If the Tories want a 7-day NHS, he said, Jeremy Hunt should “pay for it, test it, work it out, staff it! Don’t just try and do it on the back of the frontline staff!” It was simply a political agenda that was unfunded, untested and completely wrong. And appealing for continued public support he finished by saying, “We are going to stand up for our patients, we will stand up for every one of you, please stand up for us!”
Attacks
Closing the rally, junior doctor Peter Campbell, Secretary of the BMA’s regional junior doctors’ committee declared: “what changes things is industrial action. The government continues to make wrong choices. It continues to impose a contract that is not safe and not fair,” he said, “So we make a choice. And we have voted for industrial action. And we will take industrial action again, and again until the government begins to listen!”

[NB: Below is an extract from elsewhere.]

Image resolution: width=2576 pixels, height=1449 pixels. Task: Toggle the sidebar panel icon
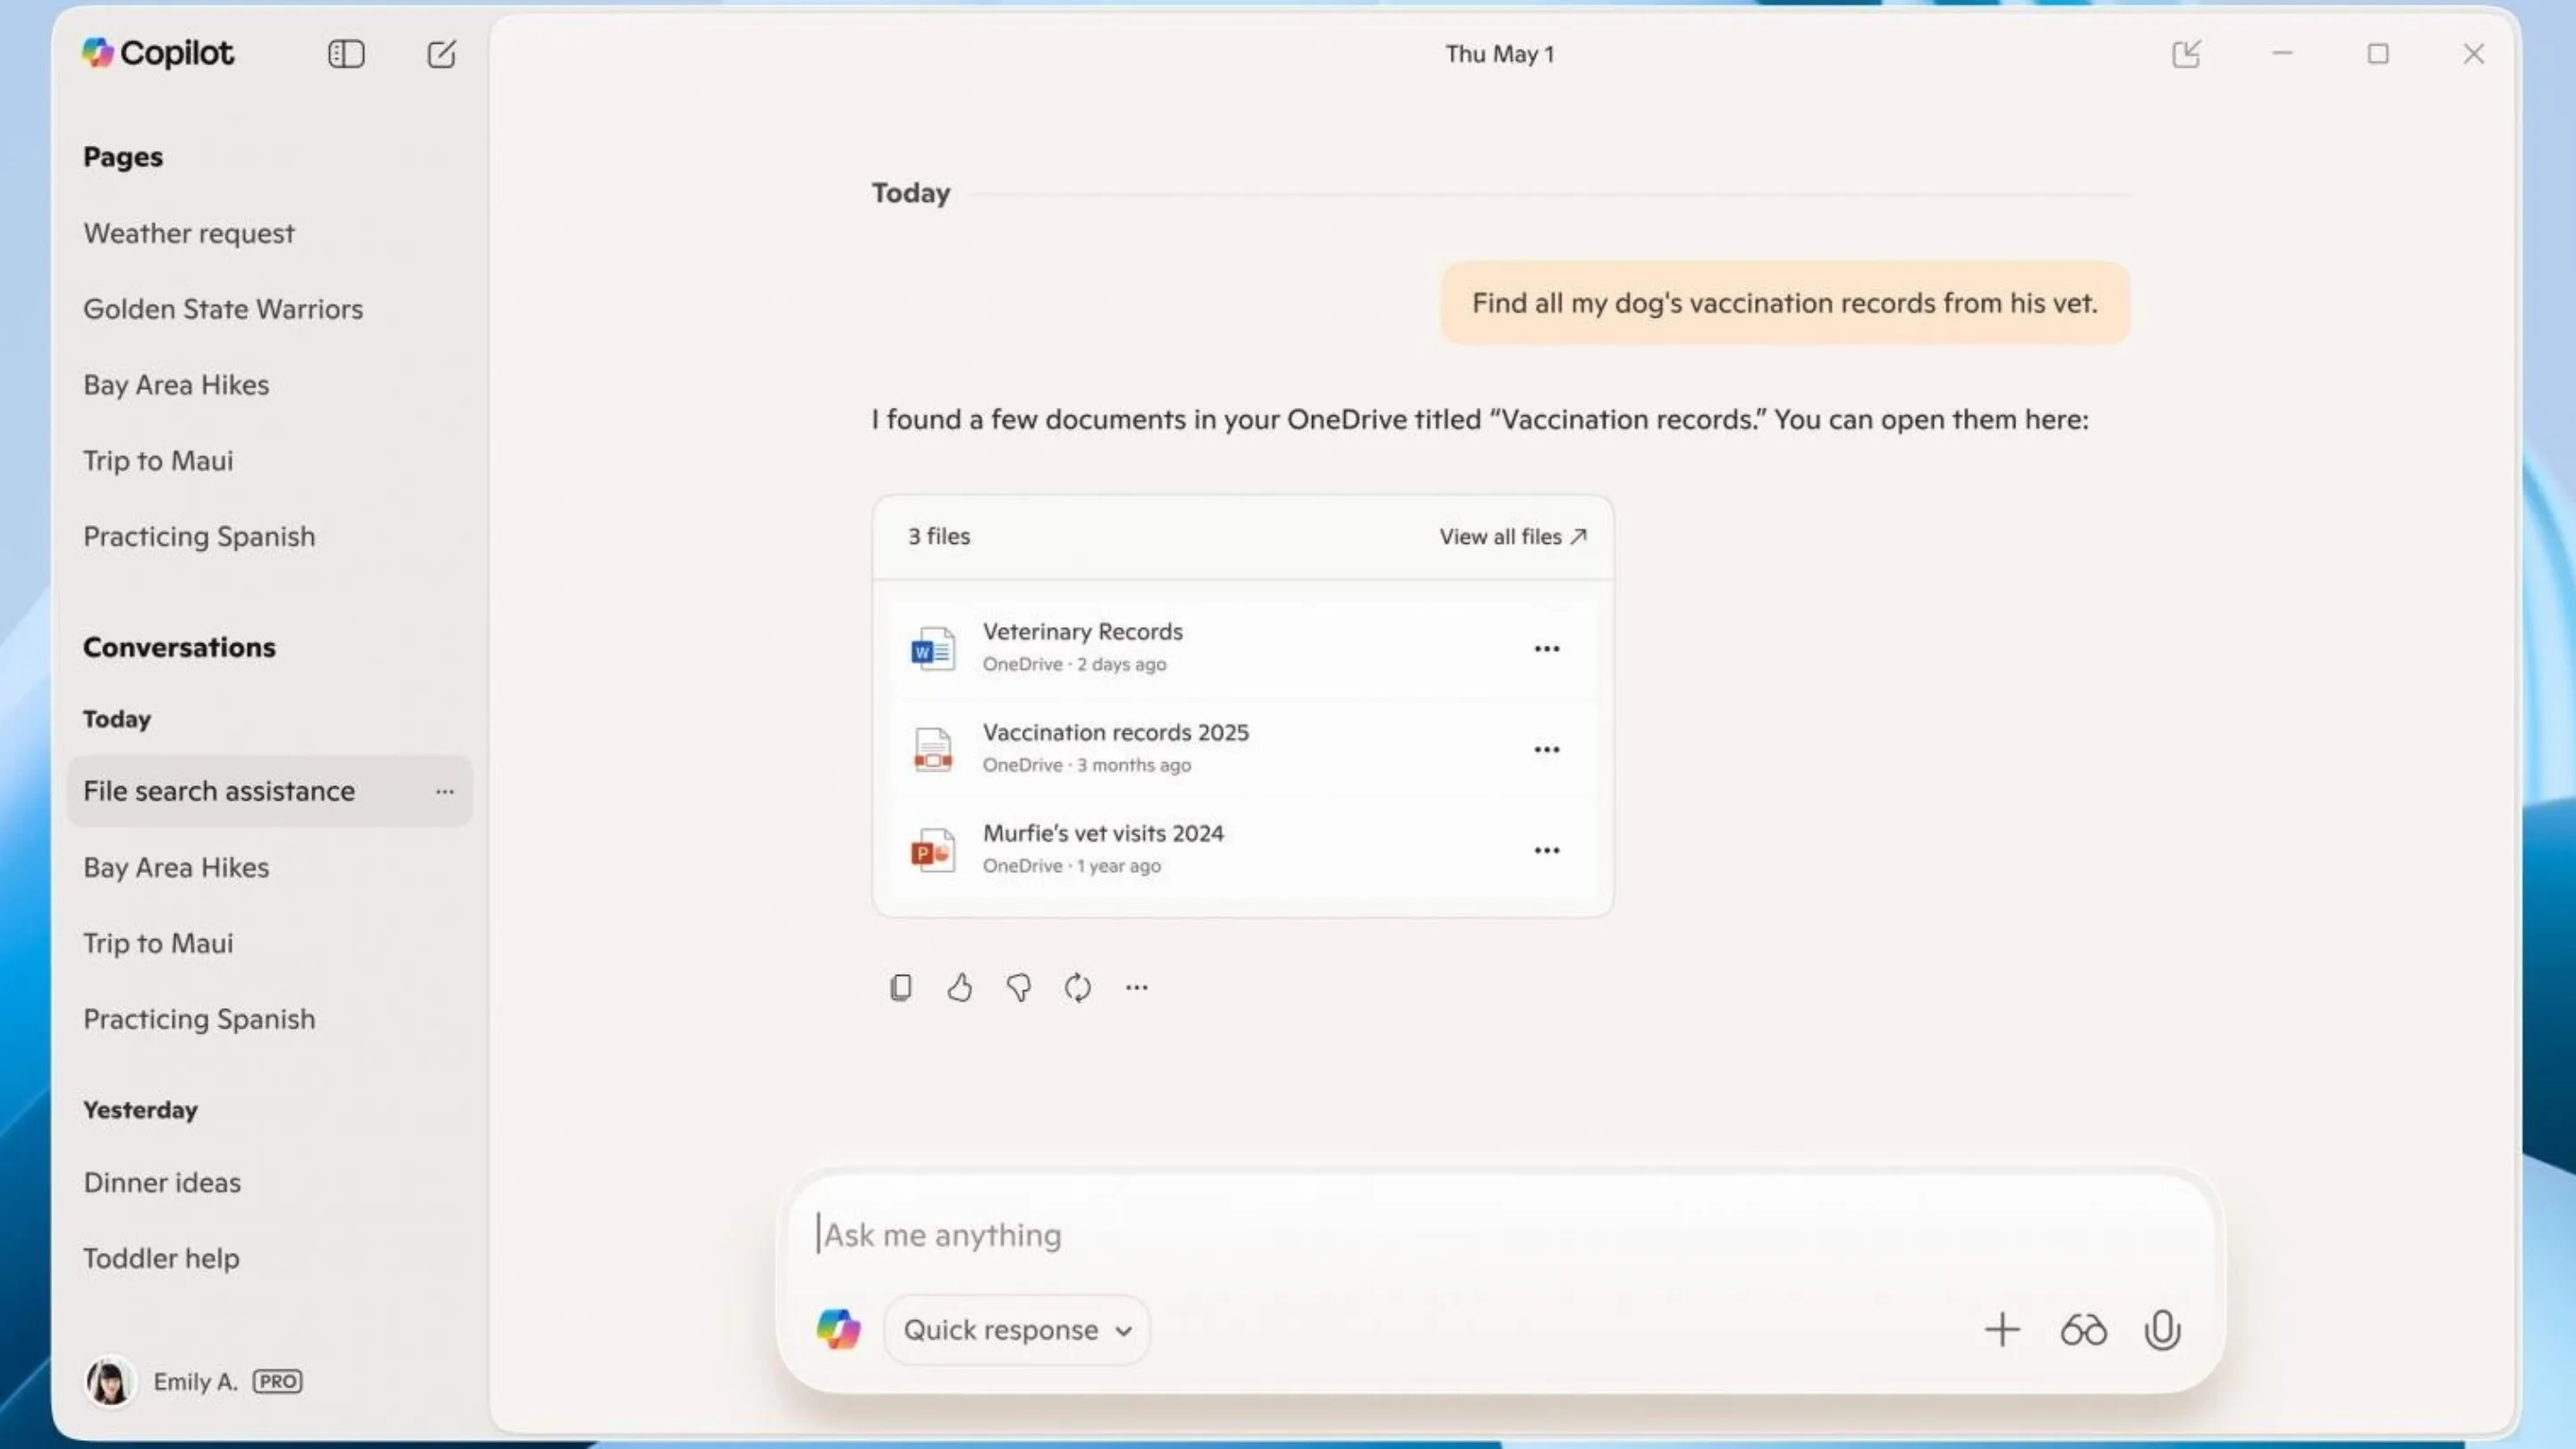pyautogui.click(x=346, y=54)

During the rally there were huge cheers when it was announce that Downing Street was being besieged by demonstrators protesting about the tax-dodging revealed in the Panama Papers and the links were drawn between the junior doctors dispute, the upcoming ballots for action by teachers, the attacks on the NHS and the greed and lies of the rich, backed by the Tory government.
Calls to support next weekend’s People’s Assembly march for Health, Homes, Jobs and Education were well received & many in the crowd signed up to join the Newcastle coaches to the demonstration. So the #4demands of next Saturday’s march and rally will join together with the one demand that ‘Cameron Must Go!’
The Newcastle ‘March to Save Our NHS’ was jointly organised and supported by: North East People’s Assembly, Momentum Tyne and Wear, The BMA junior doctors committee, 999 Call For the NHS, Keep Our NHS Public North East, North East Green Party, Unison Northern Region, Unite the Union, Northern Public Services Alliance, Northern TUC and the North East Socialist Singers.